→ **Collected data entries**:

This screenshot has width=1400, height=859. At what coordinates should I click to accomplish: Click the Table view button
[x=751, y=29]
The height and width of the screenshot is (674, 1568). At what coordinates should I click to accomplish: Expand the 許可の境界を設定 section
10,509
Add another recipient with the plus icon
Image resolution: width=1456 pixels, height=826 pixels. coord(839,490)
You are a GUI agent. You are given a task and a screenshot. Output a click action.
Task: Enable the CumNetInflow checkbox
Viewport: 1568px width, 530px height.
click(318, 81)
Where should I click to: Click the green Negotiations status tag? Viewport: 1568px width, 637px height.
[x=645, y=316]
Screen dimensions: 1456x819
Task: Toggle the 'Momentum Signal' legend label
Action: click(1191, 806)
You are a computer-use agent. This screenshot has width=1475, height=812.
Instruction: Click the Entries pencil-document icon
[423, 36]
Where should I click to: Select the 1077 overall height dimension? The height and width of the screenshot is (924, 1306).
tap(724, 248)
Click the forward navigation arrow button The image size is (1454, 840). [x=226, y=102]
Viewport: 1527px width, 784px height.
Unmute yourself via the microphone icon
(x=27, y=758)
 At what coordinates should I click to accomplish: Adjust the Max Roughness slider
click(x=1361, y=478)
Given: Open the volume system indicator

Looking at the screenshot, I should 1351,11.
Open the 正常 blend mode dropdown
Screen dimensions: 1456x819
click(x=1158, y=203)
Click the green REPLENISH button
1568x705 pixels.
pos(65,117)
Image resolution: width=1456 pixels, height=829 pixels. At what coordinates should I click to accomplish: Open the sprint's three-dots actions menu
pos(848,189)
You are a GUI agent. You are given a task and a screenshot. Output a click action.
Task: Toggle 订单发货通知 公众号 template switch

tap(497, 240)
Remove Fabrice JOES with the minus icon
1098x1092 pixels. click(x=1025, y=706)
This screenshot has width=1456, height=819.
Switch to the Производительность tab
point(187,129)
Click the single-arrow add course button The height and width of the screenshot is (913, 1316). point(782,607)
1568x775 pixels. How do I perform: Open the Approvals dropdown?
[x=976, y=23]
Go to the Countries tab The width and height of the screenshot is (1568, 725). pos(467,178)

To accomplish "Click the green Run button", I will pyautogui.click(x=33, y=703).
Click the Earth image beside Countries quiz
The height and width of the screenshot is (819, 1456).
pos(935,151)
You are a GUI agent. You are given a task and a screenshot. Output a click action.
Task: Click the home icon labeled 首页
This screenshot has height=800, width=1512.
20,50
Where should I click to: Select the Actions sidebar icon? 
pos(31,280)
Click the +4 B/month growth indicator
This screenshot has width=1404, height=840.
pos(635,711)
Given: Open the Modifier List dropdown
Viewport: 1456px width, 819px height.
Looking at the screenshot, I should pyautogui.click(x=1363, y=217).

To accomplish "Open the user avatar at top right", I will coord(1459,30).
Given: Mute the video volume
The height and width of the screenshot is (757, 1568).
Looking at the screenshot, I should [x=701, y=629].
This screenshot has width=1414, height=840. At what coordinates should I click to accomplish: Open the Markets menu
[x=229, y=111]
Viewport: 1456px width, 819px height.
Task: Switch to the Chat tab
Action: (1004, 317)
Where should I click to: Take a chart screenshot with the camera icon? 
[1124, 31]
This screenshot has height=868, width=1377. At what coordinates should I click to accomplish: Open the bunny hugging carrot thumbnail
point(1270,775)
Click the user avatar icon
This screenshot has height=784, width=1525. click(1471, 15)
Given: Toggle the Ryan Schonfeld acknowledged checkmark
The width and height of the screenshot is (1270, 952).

→ **TRY IT**: Output the records above in full, with nothing altered.

→ **SOLUTION TO THIS TASK**:
This screenshot has width=1400, height=859. At what coordinates should I click to accomplish: Click the Table view button
[x=751, y=29]
The height and width of the screenshot is (674, 1568). At what coordinates should I click to accomplish: Expand the 許可の境界を設定 section
10,509
Add another recipient with the plus icon
Image resolution: width=1456 pixels, height=826 pixels. coord(839,490)
You are a GUI agent. You are given a task and a screenshot. Output a click action.
Task: Enable the CumNetInflow checkbox
Viewport: 1568px width, 530px height.
click(318, 81)
Where should I click to: Click the green Negotiations status tag? Viewport: 1568px width, 637px height.
[x=645, y=316]
Screen dimensions: 1456x819
Task: Toggle the 'Momentum Signal' legend label
Action: click(1191, 806)
You are a computer-use agent. This screenshot has width=1475, height=812.
Instruction: Click the Entries pencil-document icon
[423, 36]
Where should I click to: Select the 1077 overall height dimension? The height and width of the screenshot is (924, 1306).
tap(724, 248)
Click the forward navigation arrow button The image size is (1454, 840). [x=226, y=102]
Viewport: 1527px width, 784px height.
Unmute yourself via the microphone icon
(x=27, y=758)
 At what coordinates should I click to accomplish: Adjust the Max Roughness slider
click(x=1361, y=478)
Given: Open the volume system indicator

Looking at the screenshot, I should 1351,11.
Open the 正常 blend mode dropdown
Screen dimensions: 1456x819
click(x=1158, y=203)
Click the green REPLENISH button
1568x705 pixels.
pos(65,117)
Image resolution: width=1456 pixels, height=829 pixels. At what coordinates should I click to accomplish: Open the sprint's three-dots actions menu
pos(848,189)
You are a GUI agent. You are given a task and a screenshot. Output a click action.
Task: Toggle 订单发货通知 公众号 template switch

tap(497, 240)
Remove Fabrice JOES with the minus icon
1098x1092 pixels. click(x=1025, y=706)
This screenshot has width=1456, height=819.
Switch to the Производительность tab
point(187,129)
Click the single-arrow add course button The height and width of the screenshot is (913, 1316). point(782,607)
1568x775 pixels. How do I perform: Open the Approvals dropdown?
[x=976, y=23]
Go to the Countries tab The width and height of the screenshot is (1568, 725). pos(467,178)

To accomplish "Click the green Run button", I will pyautogui.click(x=33, y=703).
Click the Earth image beside Countries quiz
The height and width of the screenshot is (819, 1456).
pos(935,151)
You are a GUI agent. You are given a task and a screenshot. Output a click action.
Task: Click the home icon labeled 首页
This screenshot has height=800, width=1512.
20,50
Where should I click to: Select the Actions sidebar icon? 
pos(31,280)
Click the +4 B/month growth indicator
This screenshot has width=1404, height=840.
pos(635,711)
Given: Open the Modifier List dropdown
Viewport: 1456px width, 819px height.
Looking at the screenshot, I should pyautogui.click(x=1363, y=217).

To accomplish "Open the user avatar at top right", I will coord(1459,30).
Given: Mute the video volume
The height and width of the screenshot is (757, 1568).
Looking at the screenshot, I should [x=701, y=629].
This screenshot has width=1414, height=840. At what coordinates should I click to accomplish: Open the Markets menu
[x=229, y=111]
Viewport: 1456px width, 819px height.
Task: Switch to the Chat tab
Action: (1004, 317)
Where should I click to: Take a chart screenshot with the camera icon? 
[1124, 31]
This screenshot has height=868, width=1377. At what coordinates should I click to accomplish: Open the bunny hugging carrot thumbnail
point(1270,775)
Click the user avatar icon
This screenshot has height=784, width=1525. click(1471, 15)
Given: Toggle the Ryan Schonfeld acknowledged checkmark
The width and height of the screenshot is (1270, 952).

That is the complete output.